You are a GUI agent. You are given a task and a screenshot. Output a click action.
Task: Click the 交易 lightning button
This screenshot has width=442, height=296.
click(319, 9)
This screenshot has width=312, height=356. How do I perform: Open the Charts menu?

○ ○ ○ ○

Exercise requirements: Edit the entries above by changing "Charts" to "Markets" and leaving every other word as it is.

Expected answer:
You are a GUI agent. You are given a task and a screenshot. Output a click action.
Task: Click the 交易 lightning button
This screenshot has width=442, height=296.
click(319, 9)
This screenshot has width=312, height=356. How do I perform: Open the Markets menu?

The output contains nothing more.